(Records for locating described items)
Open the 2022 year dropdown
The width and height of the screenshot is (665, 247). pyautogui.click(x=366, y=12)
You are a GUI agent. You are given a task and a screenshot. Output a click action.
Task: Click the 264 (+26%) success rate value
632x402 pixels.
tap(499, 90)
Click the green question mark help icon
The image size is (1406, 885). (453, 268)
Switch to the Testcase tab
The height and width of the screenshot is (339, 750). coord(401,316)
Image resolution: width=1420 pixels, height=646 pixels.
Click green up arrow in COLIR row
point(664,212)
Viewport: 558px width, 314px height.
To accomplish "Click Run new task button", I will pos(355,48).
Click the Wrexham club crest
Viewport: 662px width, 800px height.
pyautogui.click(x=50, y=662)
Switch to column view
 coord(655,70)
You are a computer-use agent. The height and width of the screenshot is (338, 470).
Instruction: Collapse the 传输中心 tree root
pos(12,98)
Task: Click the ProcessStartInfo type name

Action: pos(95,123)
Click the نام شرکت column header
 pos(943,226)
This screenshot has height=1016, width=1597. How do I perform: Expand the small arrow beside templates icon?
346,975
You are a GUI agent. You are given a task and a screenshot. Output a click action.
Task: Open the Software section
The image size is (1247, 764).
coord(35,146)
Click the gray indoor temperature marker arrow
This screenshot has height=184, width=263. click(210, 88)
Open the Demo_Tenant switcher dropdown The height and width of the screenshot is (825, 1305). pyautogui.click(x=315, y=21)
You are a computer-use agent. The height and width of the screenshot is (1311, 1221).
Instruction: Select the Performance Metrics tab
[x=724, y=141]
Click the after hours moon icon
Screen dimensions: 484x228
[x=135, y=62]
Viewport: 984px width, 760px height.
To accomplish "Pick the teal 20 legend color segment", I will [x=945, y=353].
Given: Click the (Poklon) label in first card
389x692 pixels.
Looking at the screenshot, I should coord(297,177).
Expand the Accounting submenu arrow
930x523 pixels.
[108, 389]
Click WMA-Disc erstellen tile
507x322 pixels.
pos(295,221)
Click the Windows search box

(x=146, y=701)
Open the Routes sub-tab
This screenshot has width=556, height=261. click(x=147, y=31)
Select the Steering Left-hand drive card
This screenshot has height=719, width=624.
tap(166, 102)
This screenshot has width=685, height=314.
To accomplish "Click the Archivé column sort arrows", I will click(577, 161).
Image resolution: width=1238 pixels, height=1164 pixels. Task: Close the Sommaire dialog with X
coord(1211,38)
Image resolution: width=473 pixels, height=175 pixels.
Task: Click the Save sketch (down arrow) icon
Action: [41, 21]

-- Given request --
Output as a numbered list, with blank lines omitted, the rows starting with the line containing "Switch to the Testcase tab" and going on through the line containing "will click(577, 161).".

-- Answer to this exercise --
1. Switch to the Testcase tab
2. The height and width of the screenshot is (339, 750). coord(401,316)
3. Image resolution: width=1420 pixels, height=646 pixels.
4. Click green up arrow in COLIR row
5. point(664,212)
6. Viewport: 558px width, 314px height.
7. To accomplish "Click Run new task button", I will pos(355,48).
8. Click the Wrexham club crest
9. Viewport: 662px width, 800px height.
10. pyautogui.click(x=50, y=662)
11. Switch to column view
12.  coord(655,70)
13. You are a computer-use agent. The height and width of the screenshot is (338, 470).
14. Instruction: Collapse the 传输中心 tree root
15. pos(12,98)
16. Task: Click the ProcessStartInfo type name
17. Action: pos(95,123)
18. Click the نام شرکت column header
19.  pos(943,226)
20. This screenshot has height=1016, width=1597. How do I perform: Expand the small arrow beside templates icon?
21. 346,975
22. You are a GUI agent. You are given a task and a screenshot. Output a click action.
23. Task: Open the Software section
24. The image size is (1247, 764).
25. coord(35,146)
26. Click the gray indoor temperature marker arrow
27. This screenshot has height=184, width=263. click(210, 88)
28. Open the Demo_Tenant switcher dropdown The height and width of the screenshot is (825, 1305). pyautogui.click(x=315, y=21)
29. You are a computer-use agent. The height and width of the screenshot is (1311, 1221).
30. Instruction: Select the Performance Metrics tab
31. [x=724, y=141]
32. Click the after hours moon icon
33. Screen dimensions: 484x228
34. [x=135, y=62]
35. Viewport: 984px width, 760px height.
36. To accomplish "Pick the teal 20 legend color segment", I will [x=945, y=353].
37. Given: Click the (Poklon) label in first card
38. 389x692 pixels.
39. Looking at the screenshot, I should coord(297,177).
40. Expand the Accounting submenu arrow
41. 930x523 pixels.
42. [108, 389]
43. Click WMA-Disc erstellen tile
44. 507x322 pixels.
45. pos(295,221)
46. Click the Windows search box
47. (x=146, y=701)
48. Open the Routes sub-tab
49. This screenshot has width=556, height=261. click(x=147, y=31)
50. Select the Steering Left-hand drive card
51. This screenshot has height=719, width=624.
52. tap(166, 102)
53. This screenshot has width=685, height=314.
54. To accomplish "Click the Archivé column sort arrows", I will click(577, 161).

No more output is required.